A une époque où l’équipe qui entourait Alan Greenspan à la Réserve fédérale américaine continuait d’affirmer que le phénomène de bulle financière n’existait pas, Shiller en décrivait la dynamique comme un « processus de cavalerie spontané« .

Il est aussi connu pour avoir mis au point avec Karl Case l’indice Case-Shiller, qui évalue le prix de l’immobilier résidentiel aux Etats-Unis.

Dans leur article, les époux Shiller suggèrent que, si les économistes avaient été des « honnêtes hommes », la double incapacité dont ils ont fait montre ces dernières années aurait pu être évitée : ils n’ont pas été capables de prévoir la crise ni d’y proposer des remèdes.

Est en cause, selon eux, l’ultraspécialisation, qui prive les économistes du temps nécessaire pour élargir leurs horizons à la philosophie, l’histoire, la sociologie, la psychologie, etc.

L’article des Shiller nous laisse cependant sur notre faim, car c’est le mirage ressassé de la pluridisciplinarité qui est ici suggéré : il s’agirait d’en savoir davantage et sur plus de choses.
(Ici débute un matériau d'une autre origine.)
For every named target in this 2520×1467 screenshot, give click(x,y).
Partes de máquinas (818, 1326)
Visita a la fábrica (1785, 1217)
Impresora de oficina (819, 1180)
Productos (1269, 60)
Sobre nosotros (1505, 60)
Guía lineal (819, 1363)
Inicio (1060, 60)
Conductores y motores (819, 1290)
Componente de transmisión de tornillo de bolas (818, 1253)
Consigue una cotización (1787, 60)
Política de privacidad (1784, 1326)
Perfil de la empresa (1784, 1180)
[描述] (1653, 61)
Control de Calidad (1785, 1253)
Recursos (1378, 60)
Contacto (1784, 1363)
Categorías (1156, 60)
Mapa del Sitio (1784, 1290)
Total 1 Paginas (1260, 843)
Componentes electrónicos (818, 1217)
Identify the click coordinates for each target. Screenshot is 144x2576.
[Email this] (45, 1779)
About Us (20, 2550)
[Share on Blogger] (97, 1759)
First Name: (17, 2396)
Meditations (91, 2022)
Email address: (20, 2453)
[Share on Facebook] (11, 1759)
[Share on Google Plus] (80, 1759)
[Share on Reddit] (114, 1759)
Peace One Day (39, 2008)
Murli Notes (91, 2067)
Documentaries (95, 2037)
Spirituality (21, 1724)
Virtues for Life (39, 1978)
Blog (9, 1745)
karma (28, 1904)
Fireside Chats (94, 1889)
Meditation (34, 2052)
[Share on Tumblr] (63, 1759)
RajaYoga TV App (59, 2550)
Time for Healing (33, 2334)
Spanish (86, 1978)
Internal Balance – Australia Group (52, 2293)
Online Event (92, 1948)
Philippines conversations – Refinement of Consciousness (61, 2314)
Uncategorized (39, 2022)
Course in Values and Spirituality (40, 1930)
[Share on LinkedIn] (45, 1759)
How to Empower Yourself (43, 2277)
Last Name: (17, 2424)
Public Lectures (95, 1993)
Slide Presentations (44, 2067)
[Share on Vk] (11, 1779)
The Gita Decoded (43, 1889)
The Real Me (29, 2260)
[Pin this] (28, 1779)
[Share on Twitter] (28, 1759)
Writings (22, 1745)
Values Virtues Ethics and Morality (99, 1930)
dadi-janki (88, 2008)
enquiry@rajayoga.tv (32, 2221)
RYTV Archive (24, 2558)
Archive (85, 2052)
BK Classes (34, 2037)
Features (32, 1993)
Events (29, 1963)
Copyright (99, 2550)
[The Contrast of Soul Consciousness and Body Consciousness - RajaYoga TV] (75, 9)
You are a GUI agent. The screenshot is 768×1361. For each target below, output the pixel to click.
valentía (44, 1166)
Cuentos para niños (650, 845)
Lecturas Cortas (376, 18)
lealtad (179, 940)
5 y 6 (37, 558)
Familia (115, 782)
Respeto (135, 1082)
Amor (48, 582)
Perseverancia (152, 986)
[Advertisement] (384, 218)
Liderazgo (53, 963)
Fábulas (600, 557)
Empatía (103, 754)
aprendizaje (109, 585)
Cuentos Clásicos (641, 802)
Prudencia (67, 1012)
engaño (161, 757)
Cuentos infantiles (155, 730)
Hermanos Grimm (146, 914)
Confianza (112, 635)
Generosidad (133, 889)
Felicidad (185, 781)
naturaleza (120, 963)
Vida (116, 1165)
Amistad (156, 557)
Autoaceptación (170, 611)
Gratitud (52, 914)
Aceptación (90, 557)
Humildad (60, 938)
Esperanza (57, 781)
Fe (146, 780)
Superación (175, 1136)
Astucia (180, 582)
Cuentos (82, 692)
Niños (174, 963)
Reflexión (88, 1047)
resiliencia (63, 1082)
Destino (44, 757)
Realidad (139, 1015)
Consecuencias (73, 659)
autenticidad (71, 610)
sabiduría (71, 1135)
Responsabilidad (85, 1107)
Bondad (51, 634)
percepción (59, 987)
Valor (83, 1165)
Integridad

Faute de pouvoir dire ce qui fait défaut à la science économique, la question est vainement transposée sur un plan quantitatif.

COOPTATION INCESTUEUSE

Or, la valeur ajoutée de l’expert d’un autre domaine n’est pas d’apporter la pièce manquante, empruntée à son propre savoir, mais de désigner les aveuglements nés de la cooptation incestueuse qui affecte toutes les disciplines.

Aussitôt le cadre de la science économique défini comme la maximisation de l’utilité de l’Homo oeconomicus, assorti d’un principe d’individualisme méthodologique qui tient que les interactions ne débouchent sur aucun effet collectif, ladite science se trouve sur une voie de garage, et aucune ouverture d’esprit ne peut la sauver.

Contrairement à ce que les Shiller suggèrent, l’impasse ne découle pas d’une ultraspécialisation mais d’un faux pas épistémologique : avoir remplacé les véritables acteurs de l’économie – les groupes d’hommes et de femmes assumant des fonctions économiques distinctes (qu’on les appelle « conditions », « Etats » ou « classes sociales » important peu) – par un Homo oeconomicus asocial dont il est indifférent qu’il soit investisseur, dirigeant d’entreprise ou salarié.

Le problème essentiel de la science économique est qu’elle s’est laissée enfermer dans le cadre de la psychologie naissante de la fin du XIXe siècle, psychologie volontariste où les individus sont maîtres de leurs décisions et à même d’être parfaitement rationnels sur la base d’une information parfaite elle aussi.

Si la science économique s’était plutôt développée comme une sociologie, la question ne se poserait pas de chercher à remplacer aujourd’hui des économistes à la vision en tunnel par des philosophes « honnêtes hommes ».